Antenatal corticosteroids: a retrospective cohort study on timing, indications and neonatal outcome
Author(s) -
Frändberg Julia,
Sandblom Johan,
Bruschettini Matteo,
Maršál Karel,
Kristensen Karl
Publication year - 2018
Publication title -
acta obstetricia et gynecologica scandinavica
Language(s) - English
Resource type - Journals
SCImago Journal Rank - 1.401
H-Index - 102
eISSN - 1600-0412
pISSN - 0001-6349
DOI - 10.1111/aogs.13301
Subject(s) - medicine , bronchopulmonary dysplasia , retrospective cohort study , rupture of membranes , respiratory distress , odds ratio , confidence interval , vaginal delivery , obstetrics , premature rupture of membranes , pregnancy , pediatrics , gestational age , surgery , genetics , biology
An antenatal corticosteroid ( ACS ) delivery interval of 24 h to seven days is commonly referred to as optimal timing.

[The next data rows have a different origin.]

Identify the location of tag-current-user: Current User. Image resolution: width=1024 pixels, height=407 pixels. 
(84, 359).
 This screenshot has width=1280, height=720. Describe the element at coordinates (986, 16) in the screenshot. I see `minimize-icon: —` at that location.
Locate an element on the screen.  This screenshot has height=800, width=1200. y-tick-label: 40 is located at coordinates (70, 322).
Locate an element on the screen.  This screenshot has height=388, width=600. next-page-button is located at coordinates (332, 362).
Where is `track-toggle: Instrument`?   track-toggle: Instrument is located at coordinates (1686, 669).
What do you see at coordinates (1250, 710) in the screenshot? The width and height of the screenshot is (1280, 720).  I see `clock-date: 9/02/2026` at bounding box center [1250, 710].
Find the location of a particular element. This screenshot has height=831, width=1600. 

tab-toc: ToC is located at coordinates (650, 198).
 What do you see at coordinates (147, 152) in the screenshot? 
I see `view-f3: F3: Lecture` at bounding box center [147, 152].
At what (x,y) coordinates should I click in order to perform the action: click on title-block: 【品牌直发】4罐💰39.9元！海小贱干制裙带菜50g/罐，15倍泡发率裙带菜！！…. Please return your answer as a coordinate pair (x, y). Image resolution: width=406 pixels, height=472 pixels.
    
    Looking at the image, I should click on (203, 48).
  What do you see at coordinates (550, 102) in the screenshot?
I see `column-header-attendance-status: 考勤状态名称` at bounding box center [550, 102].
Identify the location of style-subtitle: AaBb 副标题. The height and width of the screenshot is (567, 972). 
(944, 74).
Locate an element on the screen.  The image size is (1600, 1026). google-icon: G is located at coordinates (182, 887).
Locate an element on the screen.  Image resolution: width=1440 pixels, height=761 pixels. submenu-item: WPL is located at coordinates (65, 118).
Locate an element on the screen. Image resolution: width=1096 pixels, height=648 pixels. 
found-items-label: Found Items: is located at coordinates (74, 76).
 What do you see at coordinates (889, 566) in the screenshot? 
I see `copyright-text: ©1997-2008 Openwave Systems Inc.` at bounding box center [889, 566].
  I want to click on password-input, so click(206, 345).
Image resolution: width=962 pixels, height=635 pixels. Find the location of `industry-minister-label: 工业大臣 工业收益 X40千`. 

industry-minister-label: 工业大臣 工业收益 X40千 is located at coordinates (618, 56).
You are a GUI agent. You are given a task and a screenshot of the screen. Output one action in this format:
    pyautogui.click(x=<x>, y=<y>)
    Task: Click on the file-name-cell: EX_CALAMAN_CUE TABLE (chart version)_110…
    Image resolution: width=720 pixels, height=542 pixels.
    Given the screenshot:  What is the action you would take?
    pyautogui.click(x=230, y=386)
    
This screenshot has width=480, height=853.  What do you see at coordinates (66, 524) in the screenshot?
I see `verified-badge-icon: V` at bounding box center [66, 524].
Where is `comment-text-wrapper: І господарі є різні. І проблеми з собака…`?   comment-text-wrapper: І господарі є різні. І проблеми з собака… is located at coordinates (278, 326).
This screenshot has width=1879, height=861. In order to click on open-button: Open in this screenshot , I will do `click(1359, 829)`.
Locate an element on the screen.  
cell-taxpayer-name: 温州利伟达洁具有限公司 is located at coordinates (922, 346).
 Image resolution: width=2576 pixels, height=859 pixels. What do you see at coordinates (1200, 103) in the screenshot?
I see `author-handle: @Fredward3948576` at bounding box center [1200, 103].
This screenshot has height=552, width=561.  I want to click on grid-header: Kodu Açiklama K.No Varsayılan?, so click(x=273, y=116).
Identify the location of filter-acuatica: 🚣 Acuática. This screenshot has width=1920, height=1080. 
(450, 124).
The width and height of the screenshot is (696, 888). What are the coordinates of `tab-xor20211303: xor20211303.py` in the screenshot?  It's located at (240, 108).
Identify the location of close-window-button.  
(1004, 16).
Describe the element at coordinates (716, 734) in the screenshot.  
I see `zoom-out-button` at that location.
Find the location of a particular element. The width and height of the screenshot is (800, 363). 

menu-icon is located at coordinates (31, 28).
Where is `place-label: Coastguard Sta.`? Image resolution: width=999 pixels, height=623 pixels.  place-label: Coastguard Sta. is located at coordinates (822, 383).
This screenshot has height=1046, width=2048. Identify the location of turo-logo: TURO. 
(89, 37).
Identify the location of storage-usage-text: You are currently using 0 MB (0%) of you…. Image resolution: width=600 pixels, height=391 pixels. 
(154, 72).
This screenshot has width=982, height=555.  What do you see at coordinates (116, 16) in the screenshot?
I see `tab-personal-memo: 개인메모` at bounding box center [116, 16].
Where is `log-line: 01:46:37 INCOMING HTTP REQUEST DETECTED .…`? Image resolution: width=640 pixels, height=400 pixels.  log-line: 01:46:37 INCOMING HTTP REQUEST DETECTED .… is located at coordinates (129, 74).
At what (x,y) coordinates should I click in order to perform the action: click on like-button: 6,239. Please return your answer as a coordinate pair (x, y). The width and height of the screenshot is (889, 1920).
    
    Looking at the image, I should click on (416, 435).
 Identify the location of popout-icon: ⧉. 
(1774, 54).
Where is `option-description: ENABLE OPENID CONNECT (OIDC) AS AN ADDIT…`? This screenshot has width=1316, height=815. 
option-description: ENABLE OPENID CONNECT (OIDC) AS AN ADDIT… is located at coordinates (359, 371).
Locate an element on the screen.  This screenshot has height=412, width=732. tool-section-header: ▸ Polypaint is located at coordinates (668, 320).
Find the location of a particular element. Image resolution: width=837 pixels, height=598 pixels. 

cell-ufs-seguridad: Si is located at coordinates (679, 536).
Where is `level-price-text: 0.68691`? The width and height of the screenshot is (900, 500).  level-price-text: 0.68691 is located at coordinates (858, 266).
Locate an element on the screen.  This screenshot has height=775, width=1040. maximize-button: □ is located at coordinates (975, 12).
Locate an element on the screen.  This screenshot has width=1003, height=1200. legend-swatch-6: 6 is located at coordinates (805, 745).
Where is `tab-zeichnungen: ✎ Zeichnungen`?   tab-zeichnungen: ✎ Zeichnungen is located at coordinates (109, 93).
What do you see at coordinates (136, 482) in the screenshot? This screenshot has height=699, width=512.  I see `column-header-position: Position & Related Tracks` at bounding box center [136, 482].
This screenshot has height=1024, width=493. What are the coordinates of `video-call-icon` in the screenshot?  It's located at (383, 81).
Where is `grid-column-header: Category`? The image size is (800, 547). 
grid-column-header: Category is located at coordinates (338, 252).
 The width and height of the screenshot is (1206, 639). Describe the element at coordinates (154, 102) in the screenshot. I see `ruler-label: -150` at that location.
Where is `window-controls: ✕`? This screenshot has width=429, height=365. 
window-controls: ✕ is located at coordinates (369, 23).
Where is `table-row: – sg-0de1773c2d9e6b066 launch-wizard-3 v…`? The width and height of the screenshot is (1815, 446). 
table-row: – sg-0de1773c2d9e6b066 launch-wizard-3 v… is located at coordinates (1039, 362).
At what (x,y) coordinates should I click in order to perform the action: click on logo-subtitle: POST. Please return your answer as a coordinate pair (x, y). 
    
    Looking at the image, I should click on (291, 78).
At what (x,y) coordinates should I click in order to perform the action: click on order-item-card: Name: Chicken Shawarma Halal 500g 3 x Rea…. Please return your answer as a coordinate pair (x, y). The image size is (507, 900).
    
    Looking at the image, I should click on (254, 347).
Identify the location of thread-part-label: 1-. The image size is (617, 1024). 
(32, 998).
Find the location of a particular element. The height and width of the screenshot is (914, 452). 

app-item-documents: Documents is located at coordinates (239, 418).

We aimed to investigate whether the ACS delivery interval was associated with the obstetric indication for treatment and with neonatal complications. Material and methods The study was a retrospective chart review of clinical data from preterm neonates delivered at the Skåne University Hospital, Lund University, Sweden, from 1 January 2013 to 31 December 2016. The ACS delivery intervals were compared between groups of women with various clinical scenarios and related to neonatal outcomes. Results The study included 498 preterm neonates from 431 women. One to seven days before delivery, 41% of the women received ACS . Women with preterm prelabor rupture of membranes or vaginal bleeding had a median ACS delivery interval of 7.5 and eight days, respectively, compared with women with maternal/fetal indications or preterm labor (three and two days, respectively) ( p < 0.001). Neonates with an ACS delivery interval of more than seven days were at a higher risk of respiratory distress syndrome [odds ratio ( OR ) 2.00, 95% confidence interval ( CI ) 1.05–3.79] and moderate or severe bronchopulmonary dysplasia ( OR 2.78, 95% CI 1.45–5.33) than were neonates with an ACS delivery interval of one to seven days. Conclusion Optimal timing of ACS treatment varied significantly based on the clinical indication. Women with preterm prelabor rupture of membranes or vaginal bleeding were more likely to have an ACS delivery interval of more than seven days. A prolonged ACS delivery interval was associated with an increased risk of neonatal respiratory morbidity and a prolonged stay in the neonatal care unit, but not with neonatal mortality.